El vigilante se echó hacia atrás y entrelazó las manos.

—Las veces que yo lo vi estaba siempre solo. No noté nada de particular, aparte de que parecía bastante reservado.

—¿Se comportaba de forma extraña?

—No, no exactamente. Parecía una persona de costumbres fijas. Siempre que venía, a la mañana siguiente salía del campamento a las ocho con la mochila a la espalda, así que supongo que iba a dar una vuelta alrededor de la isla, como hace mucha gente.

—¿Cuánto tiempo se tarda en recorrer la isla?

—Pues no sé, tiene un perímetro de treinta kilómetros, así que no todos dan la vuelta completa. Se pueden elegir distintos recorridos. Algunos empiezan atravesando la isla a través del bosque y luego siguen por la playa hasta volver al campamento. Otros empiezan en el faro y recorren toda la playa o bien, se desvían en el cabo de Tärnudden, al otro lado, y eligen el camino del bosque para el regreso.

—En el caso de que uno decidiera dar la vuelta a toda la isla, ¿cuánto tiempo tardaría?

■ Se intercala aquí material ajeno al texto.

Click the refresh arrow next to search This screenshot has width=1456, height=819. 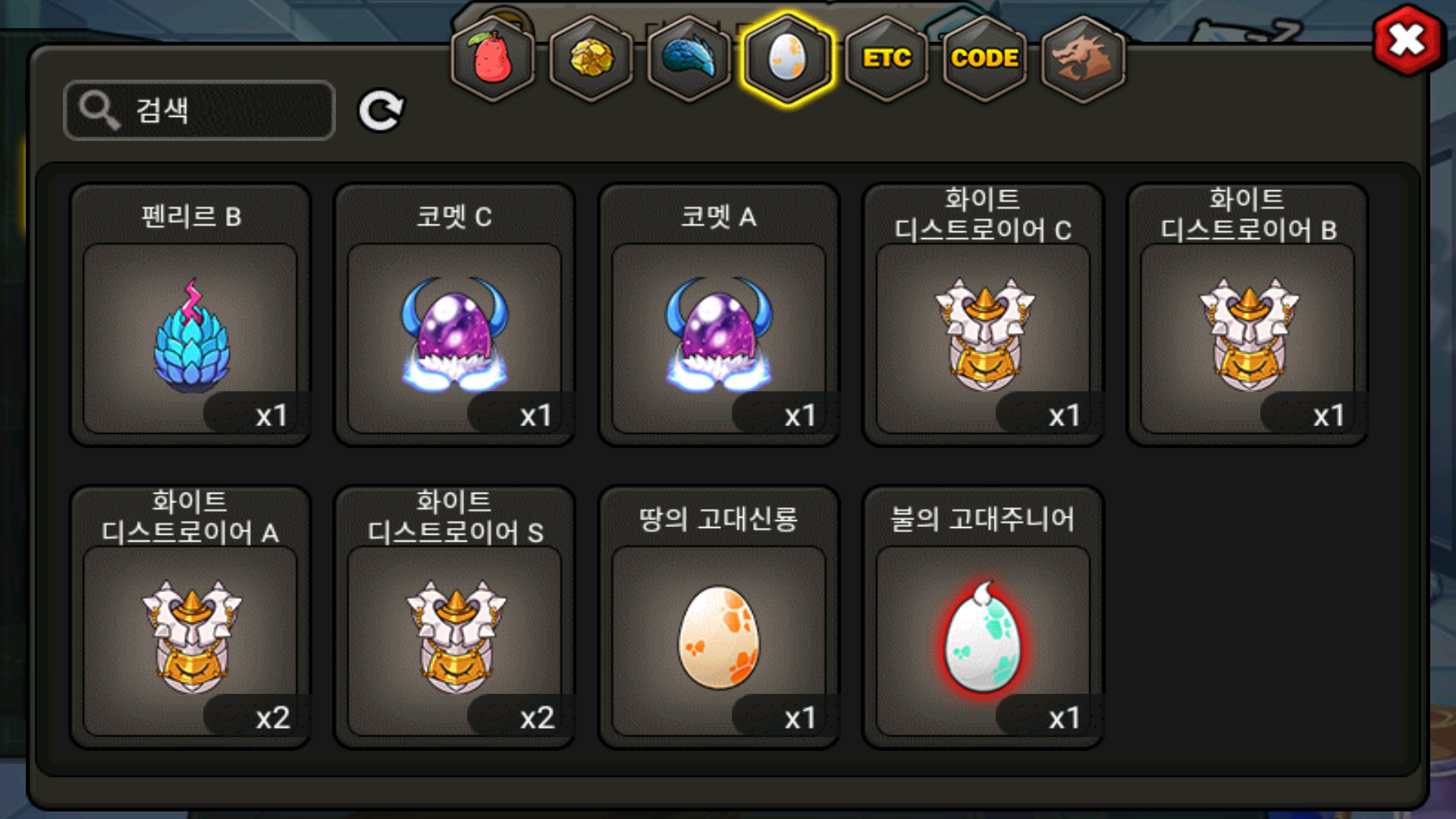[x=381, y=111]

—Nueve o diez horas, aun estando acostumbrado a la marcha. Hay tramos en los que la costa es pedregosa y difícil, y en algunos sitios hay que desviarse, como, por ejemplo, en Säludden, el cabo de las focas, que es una zona protegida.

—¿Y hay focas allí?

—Sí, allí casi siempre se ven unas cuantas. El mejor momento para verlas es por la mañana o por la tarde, cuando están tumbadas descansando en las rocas que hay en el agua.

—¿Sabe qué camino tomaba Morgan Larsson?

—La verdad es que me crucé con él el sábado a primera hora de la mañana por el sendero que va a través del bosque hasta la playa de Las Palmas, en la zona este. Y sé que otras personas lo vieron llegar al atardecer desde el sur, por el lado oeste. Teniendo en cuenta que era una persona de costumbres fijas, me imagino que siguió una de las rutas más habituales, un recorrido de siete u ocho horas.

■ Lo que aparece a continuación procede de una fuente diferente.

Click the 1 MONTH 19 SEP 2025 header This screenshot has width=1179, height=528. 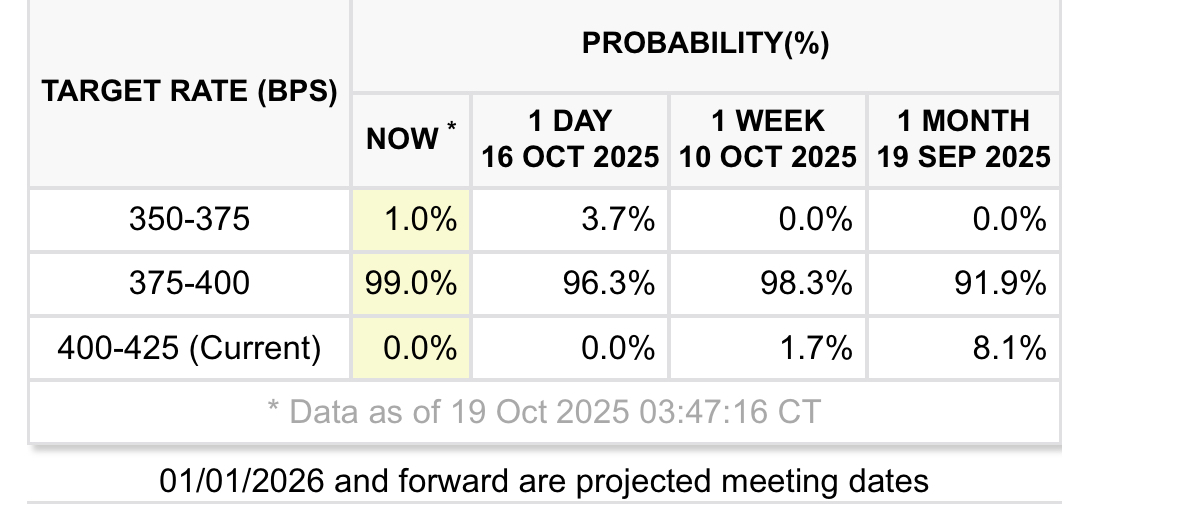coord(963,140)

—¿Puede indicármelo en un mapa?

—Sí, claro.

Se levantó de nuevo y entró en otra habitación, de la cual regresó con un mapa de la isla. Le indicó el camino.

—Si sigo esa ruta mañana, ¿qué debo tener en cuenta?

—Levántese pronto y desayune en condiciones. No lleve mucho peso, pero piense que debe llevar comida y bebida para todo el día. Póngase un calzado cómodo, pantalones cortos y sombrero. Lleve el bañador. Si el sol calienta tanto como hoy, puede resultar duro. Abajo, en el lado sur, aquí —dijo, pintando un círculo con un bolígrafo alrededor de un lugar en el mapa—, hay un pozo de agua fresca potable que tiene bomba. Al llegar a ese punto habrá recorrido más o menos la mitad del camino; ahí puede rellenar las botellas.